Abstract
Potential misclassification of a binary outcome measure is often ignored
in study design, causing considerable loss of power, and threatening the
quality of research. Although there exist studies taking
misclassification into account in data analysis, we argue that it should
be accounted for already in sample size calculation. We illustrate this
by comparing sample sizes needed with and without misclassification in
case of the binomial test. Our sample size procedure, implemented as an
R function, calculates exact power, and accounts for non-monotonicity of
power as a function of sample size, and for potential drop-out or lack
of data in the study. The necessary sample size is computed from the
null proportion p 0, the assumed true proportion
pa, and the probabilities of correct
classification, sensitivity ( Se) and specificity ( Sp).

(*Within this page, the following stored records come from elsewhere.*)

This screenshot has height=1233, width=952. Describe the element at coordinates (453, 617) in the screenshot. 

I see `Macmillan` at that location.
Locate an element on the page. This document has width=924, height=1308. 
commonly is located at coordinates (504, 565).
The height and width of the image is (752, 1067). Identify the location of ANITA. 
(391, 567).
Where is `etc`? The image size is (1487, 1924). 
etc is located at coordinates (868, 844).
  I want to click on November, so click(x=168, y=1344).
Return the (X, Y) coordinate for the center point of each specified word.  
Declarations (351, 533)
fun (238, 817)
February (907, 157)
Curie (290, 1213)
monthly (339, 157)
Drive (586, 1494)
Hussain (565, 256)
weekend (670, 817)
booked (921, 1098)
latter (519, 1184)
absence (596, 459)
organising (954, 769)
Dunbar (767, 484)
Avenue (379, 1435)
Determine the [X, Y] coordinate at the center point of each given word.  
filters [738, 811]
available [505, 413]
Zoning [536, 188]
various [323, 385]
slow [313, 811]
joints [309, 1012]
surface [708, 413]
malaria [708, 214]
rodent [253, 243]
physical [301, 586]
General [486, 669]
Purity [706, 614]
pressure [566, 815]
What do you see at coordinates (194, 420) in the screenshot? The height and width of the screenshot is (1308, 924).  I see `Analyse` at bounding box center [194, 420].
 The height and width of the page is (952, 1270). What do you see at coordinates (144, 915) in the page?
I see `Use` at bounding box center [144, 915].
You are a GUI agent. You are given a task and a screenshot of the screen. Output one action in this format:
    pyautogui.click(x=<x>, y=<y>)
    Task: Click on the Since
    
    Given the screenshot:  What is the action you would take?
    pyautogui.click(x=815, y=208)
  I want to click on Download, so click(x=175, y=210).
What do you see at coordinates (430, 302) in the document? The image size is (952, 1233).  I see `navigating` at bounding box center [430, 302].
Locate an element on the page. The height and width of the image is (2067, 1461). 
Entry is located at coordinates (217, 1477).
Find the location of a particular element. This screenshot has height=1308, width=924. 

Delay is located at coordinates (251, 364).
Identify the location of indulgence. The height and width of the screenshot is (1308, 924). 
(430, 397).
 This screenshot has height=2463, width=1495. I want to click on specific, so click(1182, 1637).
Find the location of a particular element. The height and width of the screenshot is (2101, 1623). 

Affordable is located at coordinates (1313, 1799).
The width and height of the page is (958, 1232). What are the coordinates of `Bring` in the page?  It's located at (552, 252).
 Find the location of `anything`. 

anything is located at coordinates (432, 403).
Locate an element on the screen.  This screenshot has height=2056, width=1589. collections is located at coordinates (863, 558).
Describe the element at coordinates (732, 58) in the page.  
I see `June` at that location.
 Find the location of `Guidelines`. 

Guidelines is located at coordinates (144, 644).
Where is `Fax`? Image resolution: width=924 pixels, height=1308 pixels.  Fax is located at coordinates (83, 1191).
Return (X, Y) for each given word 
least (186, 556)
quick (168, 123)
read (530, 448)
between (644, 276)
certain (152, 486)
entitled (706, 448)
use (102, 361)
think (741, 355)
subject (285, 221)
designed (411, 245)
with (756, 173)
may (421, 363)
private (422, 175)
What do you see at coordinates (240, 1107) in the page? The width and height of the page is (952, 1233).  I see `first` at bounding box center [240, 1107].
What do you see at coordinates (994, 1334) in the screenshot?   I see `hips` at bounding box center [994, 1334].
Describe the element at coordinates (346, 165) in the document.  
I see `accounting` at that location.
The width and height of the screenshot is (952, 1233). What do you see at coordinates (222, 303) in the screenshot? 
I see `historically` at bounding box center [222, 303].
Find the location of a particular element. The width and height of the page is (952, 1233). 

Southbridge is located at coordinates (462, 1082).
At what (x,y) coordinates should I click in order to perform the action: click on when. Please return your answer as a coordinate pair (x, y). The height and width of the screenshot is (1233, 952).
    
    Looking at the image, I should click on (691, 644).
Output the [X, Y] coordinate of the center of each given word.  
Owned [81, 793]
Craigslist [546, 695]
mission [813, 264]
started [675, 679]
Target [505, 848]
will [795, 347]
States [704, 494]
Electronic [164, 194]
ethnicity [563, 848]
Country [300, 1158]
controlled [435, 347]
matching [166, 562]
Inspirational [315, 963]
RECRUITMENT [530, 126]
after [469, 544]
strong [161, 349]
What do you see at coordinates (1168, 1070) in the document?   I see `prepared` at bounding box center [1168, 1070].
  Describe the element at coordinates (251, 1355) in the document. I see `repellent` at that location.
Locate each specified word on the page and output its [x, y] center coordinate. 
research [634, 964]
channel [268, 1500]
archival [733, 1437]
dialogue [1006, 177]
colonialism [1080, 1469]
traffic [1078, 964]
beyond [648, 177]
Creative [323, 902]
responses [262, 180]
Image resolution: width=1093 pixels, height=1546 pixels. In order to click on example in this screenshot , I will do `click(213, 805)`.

Our results show that misclassification may drastically affect the
necessary sample size. For p 0<0.5, the
effect of specificity is stronger than that of sensitivity, whereas for
p 0>.5 it is the other way round.
Effects are strongest when p 0 is near 0 or 1,
especially for one-sided tests with pa located
farther from 0.5 than the null value p 0. For
example, even with Se = Sp = 99%, p
0 = 0.01, and left-sided alternative, sample size is
more than fourfold of that without misclassification (3-fold if p
0=0.02; 1.4-fold if p 0=0.05).